▸ Exercise aim: Take the line that has "The height and width of the screenshot is (1113, 1663)." and all the lines that come after it in the records, and write them out again exactly. Add no other line.

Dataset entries
*** Block opens ***
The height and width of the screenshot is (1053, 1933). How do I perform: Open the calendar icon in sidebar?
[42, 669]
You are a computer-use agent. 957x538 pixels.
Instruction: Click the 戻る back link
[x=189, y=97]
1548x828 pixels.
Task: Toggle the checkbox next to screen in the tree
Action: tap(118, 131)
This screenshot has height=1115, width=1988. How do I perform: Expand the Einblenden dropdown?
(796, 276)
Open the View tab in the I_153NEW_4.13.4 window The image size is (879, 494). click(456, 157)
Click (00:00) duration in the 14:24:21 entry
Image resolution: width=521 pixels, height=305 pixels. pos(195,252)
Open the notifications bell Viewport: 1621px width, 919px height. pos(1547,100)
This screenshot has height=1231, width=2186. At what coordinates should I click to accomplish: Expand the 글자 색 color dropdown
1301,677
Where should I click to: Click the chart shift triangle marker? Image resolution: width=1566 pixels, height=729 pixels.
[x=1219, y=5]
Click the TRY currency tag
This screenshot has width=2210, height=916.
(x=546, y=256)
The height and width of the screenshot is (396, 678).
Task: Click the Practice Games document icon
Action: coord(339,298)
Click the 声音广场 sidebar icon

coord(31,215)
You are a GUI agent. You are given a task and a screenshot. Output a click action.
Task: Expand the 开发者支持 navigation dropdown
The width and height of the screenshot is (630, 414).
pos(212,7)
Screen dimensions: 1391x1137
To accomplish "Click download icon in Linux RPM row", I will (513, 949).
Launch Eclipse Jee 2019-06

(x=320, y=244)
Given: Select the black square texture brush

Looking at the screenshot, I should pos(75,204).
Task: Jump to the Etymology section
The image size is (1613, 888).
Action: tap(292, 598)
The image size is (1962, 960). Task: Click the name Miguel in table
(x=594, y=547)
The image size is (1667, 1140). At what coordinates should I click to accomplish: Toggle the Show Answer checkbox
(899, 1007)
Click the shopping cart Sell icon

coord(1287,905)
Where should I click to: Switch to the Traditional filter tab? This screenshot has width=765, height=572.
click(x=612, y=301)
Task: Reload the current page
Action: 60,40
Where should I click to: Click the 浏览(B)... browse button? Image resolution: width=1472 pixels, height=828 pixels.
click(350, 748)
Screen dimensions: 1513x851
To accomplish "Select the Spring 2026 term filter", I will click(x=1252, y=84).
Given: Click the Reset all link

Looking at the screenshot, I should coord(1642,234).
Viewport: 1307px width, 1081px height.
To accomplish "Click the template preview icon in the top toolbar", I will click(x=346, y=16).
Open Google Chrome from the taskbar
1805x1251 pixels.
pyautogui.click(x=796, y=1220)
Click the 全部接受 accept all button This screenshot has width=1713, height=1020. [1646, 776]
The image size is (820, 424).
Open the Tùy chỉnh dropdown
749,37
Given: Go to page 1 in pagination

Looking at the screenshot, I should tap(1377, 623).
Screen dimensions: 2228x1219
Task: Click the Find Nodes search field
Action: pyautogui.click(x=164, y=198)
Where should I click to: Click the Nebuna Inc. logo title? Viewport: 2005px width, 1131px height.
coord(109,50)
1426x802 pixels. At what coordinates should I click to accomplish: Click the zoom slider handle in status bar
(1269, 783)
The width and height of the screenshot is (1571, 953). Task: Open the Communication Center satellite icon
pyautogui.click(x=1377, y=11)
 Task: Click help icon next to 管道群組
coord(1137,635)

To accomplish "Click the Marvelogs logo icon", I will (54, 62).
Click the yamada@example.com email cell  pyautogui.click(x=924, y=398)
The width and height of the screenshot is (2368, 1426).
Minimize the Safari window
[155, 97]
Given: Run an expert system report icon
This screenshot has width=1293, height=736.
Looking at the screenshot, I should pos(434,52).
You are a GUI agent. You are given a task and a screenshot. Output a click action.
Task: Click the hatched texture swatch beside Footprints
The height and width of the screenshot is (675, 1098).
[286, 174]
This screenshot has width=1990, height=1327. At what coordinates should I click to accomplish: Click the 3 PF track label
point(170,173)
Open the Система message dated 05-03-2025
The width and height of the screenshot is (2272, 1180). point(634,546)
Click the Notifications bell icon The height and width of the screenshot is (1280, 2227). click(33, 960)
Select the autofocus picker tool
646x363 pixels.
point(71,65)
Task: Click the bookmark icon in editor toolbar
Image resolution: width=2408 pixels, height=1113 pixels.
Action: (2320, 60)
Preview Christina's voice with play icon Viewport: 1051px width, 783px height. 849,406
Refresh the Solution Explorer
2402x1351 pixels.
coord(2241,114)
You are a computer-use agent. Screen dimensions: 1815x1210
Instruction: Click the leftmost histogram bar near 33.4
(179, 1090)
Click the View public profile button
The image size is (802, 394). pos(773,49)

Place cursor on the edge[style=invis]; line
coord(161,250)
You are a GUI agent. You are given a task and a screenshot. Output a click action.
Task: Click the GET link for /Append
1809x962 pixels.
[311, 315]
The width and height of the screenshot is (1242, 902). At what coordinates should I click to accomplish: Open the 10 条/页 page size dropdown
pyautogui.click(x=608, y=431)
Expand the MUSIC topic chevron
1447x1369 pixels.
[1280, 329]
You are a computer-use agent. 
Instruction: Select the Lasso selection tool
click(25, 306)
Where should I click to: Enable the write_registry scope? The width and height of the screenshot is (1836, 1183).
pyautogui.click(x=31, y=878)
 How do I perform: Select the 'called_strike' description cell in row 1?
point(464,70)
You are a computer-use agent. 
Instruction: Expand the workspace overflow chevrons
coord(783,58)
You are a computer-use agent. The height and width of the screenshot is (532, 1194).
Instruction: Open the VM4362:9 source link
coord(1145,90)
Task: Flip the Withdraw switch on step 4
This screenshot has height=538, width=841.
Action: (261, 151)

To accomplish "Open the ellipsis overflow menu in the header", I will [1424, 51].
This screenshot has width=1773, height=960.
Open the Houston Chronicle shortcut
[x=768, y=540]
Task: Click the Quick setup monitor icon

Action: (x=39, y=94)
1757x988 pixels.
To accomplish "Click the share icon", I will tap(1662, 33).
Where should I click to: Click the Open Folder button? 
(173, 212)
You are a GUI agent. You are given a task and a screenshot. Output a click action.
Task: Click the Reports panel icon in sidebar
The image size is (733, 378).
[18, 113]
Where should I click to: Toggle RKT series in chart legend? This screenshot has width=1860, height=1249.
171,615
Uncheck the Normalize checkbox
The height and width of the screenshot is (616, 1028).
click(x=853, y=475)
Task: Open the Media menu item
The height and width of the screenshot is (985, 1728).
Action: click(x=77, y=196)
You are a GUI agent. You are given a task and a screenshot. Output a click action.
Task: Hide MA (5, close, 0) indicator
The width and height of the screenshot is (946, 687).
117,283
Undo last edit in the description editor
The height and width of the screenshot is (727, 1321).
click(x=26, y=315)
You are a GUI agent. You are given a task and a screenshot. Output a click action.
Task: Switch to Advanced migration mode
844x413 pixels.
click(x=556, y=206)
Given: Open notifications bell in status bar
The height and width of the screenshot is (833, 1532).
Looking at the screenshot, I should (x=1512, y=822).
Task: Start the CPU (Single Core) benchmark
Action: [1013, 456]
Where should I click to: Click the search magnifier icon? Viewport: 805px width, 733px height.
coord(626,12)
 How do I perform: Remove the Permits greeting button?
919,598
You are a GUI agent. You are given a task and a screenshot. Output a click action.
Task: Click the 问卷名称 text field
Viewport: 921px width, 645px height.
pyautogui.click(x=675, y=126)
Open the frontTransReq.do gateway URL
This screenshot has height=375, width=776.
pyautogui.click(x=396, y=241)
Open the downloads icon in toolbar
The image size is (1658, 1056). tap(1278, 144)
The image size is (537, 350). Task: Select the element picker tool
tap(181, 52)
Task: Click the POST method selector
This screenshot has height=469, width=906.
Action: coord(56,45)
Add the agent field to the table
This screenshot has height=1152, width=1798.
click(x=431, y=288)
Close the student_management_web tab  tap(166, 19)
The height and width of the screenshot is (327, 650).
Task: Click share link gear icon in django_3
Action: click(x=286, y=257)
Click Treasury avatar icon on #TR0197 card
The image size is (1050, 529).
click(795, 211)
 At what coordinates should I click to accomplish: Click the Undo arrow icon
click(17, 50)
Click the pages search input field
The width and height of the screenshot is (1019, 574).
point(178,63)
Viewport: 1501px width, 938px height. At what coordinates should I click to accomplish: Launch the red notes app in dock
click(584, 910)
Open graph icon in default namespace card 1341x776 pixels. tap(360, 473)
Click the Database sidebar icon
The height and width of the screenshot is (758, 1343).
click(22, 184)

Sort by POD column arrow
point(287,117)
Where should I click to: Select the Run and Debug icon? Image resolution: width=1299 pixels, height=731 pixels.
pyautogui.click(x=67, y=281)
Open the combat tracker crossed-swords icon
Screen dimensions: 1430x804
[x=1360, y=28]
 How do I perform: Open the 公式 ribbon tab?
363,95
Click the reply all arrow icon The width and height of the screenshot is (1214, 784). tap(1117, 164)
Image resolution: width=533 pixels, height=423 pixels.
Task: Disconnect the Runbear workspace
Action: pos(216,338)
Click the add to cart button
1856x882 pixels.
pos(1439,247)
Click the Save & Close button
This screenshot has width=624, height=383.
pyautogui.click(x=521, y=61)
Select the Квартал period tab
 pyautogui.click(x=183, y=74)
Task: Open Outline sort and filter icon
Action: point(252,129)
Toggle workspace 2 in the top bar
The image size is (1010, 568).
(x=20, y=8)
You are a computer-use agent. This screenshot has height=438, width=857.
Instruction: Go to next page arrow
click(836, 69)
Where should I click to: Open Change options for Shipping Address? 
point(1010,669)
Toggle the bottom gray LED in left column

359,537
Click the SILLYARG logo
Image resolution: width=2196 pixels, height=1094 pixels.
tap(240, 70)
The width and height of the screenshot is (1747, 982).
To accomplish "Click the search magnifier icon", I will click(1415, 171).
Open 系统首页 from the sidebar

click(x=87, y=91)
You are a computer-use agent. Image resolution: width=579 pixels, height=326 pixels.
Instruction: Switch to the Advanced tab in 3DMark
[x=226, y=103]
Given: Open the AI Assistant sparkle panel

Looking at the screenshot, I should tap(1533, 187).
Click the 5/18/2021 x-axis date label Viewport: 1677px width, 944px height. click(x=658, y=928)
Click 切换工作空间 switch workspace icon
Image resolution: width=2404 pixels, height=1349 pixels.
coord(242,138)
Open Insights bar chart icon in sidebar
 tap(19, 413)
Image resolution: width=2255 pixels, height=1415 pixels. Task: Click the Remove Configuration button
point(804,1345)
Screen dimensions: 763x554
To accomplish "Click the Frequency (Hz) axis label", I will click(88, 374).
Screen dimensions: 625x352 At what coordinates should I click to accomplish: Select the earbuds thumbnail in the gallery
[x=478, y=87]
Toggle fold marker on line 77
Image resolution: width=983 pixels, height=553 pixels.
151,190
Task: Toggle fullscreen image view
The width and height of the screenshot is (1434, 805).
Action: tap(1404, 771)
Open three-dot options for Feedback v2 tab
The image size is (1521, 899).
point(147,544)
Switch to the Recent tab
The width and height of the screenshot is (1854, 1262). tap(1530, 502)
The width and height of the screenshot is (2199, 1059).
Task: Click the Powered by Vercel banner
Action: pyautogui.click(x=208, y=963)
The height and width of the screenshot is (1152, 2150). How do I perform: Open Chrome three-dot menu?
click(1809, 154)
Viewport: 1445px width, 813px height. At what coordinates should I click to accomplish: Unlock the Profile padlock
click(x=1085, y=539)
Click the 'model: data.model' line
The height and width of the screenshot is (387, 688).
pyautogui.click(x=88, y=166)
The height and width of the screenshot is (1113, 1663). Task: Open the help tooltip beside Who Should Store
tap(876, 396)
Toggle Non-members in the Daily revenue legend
*** Block closes ***
▸ Result:
The height and width of the screenshot is (1113, 1663). Task: Open the help tooltip beside Who Should Store
tap(876, 396)
Toggle Non-members in the Daily revenue legend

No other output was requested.